Feature #1234: Avoid sender-side copy for large contiguous messages. API for charm and converse layers
Zero-copy send support for the netlrts machine layer
In the netlrts machine layer, it's pretty easy to stream data from an arbitrary address to a remote recipient on request. We can use this to implement zero-copy sends for the memory footprint reduction, and to take copying time overhead off the worker threads and onto the comm thread.
#7 Updated by Nitin Bhat 3 months ago
- Status changed from New to In Progress
The current netlrts layer (UDP) in machine-eth.c sends a Datagram header with every packet it sends.
For every packet, it creates a header at (char *ptr - DGRAM_HEADER_SIZE) and sends it over. The receiver uses the packet information to assemble packets together.
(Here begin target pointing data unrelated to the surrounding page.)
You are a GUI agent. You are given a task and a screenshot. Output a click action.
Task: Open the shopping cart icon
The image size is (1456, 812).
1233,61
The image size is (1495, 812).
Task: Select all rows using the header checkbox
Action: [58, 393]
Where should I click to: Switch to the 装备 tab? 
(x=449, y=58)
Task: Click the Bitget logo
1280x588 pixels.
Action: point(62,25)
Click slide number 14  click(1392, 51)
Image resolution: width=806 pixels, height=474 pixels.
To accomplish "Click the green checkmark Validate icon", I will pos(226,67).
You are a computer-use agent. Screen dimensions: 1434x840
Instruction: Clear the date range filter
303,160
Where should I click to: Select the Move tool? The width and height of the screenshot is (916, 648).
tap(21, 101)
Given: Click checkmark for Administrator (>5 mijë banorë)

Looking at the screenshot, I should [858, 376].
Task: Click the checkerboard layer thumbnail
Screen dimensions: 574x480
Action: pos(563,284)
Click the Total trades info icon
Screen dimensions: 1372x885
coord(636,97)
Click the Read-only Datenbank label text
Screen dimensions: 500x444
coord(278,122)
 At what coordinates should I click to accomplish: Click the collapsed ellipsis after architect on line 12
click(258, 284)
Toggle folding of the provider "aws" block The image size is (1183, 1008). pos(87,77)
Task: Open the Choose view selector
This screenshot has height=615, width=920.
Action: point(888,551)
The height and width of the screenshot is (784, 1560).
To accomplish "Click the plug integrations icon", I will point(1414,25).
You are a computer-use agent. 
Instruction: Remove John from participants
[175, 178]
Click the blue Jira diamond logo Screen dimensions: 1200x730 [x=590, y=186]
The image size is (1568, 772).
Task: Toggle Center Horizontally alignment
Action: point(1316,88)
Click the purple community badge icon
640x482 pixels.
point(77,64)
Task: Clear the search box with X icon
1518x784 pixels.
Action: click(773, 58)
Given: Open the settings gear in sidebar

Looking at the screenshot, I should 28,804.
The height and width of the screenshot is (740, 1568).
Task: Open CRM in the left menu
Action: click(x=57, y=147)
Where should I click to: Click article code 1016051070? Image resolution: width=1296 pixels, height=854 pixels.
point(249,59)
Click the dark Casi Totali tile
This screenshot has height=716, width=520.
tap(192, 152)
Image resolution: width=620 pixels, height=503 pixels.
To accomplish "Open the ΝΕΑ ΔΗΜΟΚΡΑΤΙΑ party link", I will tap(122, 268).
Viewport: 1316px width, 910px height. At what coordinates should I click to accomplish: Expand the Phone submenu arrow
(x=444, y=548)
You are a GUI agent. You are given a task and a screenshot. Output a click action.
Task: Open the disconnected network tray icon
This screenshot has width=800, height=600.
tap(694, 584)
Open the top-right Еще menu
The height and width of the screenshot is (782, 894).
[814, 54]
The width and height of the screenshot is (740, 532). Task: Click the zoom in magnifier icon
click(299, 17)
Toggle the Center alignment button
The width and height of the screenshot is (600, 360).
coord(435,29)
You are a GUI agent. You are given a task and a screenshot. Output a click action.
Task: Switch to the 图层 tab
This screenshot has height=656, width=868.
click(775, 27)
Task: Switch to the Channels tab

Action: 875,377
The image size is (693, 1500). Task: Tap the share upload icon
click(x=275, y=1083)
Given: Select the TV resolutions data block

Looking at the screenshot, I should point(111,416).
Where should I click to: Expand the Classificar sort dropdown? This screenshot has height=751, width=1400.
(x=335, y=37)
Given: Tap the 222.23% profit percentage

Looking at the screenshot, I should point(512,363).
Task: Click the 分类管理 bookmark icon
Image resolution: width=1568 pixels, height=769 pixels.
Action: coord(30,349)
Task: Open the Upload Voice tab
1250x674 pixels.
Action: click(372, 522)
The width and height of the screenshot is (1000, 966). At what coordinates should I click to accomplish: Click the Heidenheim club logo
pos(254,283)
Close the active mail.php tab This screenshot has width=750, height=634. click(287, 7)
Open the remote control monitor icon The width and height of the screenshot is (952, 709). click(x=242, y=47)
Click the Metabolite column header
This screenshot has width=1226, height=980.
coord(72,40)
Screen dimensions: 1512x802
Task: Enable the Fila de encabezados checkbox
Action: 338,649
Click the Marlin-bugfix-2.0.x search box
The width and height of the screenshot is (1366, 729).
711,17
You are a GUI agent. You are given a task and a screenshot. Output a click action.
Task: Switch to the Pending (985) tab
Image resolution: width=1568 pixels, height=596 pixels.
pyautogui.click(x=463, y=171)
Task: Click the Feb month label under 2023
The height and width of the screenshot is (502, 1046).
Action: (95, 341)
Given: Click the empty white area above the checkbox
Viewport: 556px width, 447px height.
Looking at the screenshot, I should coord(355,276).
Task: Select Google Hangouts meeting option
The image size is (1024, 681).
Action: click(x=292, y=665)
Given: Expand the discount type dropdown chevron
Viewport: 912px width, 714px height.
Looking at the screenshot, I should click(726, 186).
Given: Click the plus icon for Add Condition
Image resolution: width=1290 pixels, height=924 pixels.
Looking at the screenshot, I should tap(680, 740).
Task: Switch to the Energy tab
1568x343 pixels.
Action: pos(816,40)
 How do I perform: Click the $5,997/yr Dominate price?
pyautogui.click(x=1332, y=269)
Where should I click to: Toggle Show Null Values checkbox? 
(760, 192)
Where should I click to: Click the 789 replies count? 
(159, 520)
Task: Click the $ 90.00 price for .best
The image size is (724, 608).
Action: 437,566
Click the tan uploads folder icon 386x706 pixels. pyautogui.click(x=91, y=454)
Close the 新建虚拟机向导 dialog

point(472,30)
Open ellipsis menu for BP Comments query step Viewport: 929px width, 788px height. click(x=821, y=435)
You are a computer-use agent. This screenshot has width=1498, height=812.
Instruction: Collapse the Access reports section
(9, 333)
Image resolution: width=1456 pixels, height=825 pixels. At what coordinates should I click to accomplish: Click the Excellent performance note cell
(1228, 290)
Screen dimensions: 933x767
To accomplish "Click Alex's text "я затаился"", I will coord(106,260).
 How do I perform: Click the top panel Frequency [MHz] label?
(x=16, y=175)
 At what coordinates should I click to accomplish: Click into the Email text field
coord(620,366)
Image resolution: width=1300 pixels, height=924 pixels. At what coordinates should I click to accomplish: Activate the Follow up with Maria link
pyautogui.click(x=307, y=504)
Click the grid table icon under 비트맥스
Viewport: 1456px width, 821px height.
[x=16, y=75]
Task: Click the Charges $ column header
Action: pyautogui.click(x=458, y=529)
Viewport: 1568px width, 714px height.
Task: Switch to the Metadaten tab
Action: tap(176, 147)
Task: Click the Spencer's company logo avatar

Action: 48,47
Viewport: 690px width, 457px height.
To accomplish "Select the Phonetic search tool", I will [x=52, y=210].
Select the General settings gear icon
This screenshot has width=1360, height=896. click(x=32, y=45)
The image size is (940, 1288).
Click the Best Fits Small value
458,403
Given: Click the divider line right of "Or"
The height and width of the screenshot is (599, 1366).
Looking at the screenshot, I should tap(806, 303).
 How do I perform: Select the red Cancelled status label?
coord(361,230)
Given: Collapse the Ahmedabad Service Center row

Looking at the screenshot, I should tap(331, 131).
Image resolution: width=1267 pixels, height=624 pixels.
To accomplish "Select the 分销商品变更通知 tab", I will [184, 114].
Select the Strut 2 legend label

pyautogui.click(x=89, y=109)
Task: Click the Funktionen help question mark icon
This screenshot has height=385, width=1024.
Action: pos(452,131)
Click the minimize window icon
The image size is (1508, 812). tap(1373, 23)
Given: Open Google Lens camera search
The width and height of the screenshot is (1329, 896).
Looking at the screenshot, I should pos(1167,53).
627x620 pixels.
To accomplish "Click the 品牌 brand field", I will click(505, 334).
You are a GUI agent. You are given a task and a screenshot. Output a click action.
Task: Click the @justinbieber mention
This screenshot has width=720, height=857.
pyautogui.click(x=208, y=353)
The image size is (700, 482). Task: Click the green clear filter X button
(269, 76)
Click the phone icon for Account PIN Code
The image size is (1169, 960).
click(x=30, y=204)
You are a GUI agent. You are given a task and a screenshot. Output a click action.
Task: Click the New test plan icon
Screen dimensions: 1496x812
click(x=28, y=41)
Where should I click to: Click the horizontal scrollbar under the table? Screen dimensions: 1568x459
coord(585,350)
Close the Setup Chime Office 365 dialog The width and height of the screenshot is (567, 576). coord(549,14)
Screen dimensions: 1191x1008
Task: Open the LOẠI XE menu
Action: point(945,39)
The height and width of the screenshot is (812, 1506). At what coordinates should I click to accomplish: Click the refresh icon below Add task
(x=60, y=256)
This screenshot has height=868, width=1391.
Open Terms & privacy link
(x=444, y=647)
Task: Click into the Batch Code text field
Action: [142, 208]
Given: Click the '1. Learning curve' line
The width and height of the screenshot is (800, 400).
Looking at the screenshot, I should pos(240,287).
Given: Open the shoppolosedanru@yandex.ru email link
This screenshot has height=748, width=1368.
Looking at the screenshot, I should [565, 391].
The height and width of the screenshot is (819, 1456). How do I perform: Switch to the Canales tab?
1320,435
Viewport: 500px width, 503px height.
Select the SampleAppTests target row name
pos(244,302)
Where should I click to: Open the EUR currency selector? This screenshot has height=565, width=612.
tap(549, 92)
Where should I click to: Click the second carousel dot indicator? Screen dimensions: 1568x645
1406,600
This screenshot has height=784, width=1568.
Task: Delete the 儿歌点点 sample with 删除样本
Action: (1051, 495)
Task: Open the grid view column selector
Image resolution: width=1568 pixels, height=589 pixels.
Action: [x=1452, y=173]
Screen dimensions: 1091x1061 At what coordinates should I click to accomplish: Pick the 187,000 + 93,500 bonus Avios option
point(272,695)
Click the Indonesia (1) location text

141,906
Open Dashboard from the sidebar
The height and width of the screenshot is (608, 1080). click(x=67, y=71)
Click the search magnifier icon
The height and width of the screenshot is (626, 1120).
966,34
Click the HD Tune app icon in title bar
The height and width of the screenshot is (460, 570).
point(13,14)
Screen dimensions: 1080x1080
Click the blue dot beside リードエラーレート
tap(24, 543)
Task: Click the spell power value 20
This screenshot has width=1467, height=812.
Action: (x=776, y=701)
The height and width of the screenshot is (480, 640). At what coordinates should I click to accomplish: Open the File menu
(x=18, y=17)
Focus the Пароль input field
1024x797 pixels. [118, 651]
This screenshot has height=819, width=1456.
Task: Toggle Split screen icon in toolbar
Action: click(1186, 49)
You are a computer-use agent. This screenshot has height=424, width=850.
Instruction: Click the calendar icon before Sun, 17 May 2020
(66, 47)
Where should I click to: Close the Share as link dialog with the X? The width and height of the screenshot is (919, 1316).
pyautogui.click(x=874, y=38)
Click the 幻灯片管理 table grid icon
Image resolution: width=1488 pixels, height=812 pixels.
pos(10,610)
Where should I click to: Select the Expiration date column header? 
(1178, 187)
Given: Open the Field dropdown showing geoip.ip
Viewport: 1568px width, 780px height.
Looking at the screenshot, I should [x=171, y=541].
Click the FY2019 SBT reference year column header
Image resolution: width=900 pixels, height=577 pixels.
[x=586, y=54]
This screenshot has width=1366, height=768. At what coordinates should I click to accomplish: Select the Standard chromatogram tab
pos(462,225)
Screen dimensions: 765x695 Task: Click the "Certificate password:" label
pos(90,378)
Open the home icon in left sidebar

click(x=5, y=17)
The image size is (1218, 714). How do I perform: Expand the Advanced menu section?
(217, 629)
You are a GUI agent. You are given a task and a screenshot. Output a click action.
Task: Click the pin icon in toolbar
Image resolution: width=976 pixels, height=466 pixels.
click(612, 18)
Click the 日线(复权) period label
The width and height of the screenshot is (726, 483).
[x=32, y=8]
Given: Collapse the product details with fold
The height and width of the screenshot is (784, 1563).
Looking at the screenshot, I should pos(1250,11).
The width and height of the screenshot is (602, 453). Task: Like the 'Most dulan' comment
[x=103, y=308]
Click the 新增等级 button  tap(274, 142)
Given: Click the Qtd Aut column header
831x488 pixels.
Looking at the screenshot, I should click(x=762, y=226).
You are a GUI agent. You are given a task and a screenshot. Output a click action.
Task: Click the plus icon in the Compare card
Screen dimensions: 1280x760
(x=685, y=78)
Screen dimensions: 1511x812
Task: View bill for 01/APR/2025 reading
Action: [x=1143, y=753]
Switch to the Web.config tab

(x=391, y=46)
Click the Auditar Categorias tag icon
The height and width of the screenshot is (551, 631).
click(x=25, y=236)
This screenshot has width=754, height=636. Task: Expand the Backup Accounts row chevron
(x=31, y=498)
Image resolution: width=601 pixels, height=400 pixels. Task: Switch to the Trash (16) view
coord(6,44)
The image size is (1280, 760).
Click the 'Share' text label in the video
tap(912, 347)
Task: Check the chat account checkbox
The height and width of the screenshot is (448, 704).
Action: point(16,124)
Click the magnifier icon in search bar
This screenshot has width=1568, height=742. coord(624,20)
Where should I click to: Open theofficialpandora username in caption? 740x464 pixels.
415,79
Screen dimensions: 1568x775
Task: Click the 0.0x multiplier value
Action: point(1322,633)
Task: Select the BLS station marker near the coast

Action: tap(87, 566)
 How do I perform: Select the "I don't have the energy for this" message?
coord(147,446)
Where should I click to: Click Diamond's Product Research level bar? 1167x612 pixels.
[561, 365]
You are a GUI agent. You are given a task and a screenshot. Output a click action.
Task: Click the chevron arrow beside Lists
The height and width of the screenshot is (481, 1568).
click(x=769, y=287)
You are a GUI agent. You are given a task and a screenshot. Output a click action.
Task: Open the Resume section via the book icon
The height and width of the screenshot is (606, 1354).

I am guessing that we’re able to use the DGRAM_HEADER_SIZE bytes before the packet ptr because of two reasons:
1. We know that the previous packet has been delivered? (using acks)
2. It is the Charm++ owned copied buffer and free from user intervention and will be freed after the message send.
But, if we’re to send a user buffer using this scheme, how do we send a header with every packet? (as we can’t touch it to send the header info at a negative offset)
#8 Updated by Phil Miller 3 months ago
- Tags changed from #rdma to #rdma, #netlrts, #lrts, #machine-layers
We could do the packetization in a set aside buffer that we copy the user's data through as we send it. The key is to tightly constrain the size of that buffer, making it just large enough to get full network bandwidth. If the packet injection is synchronous, then that buffer only needs to hold 1 packet.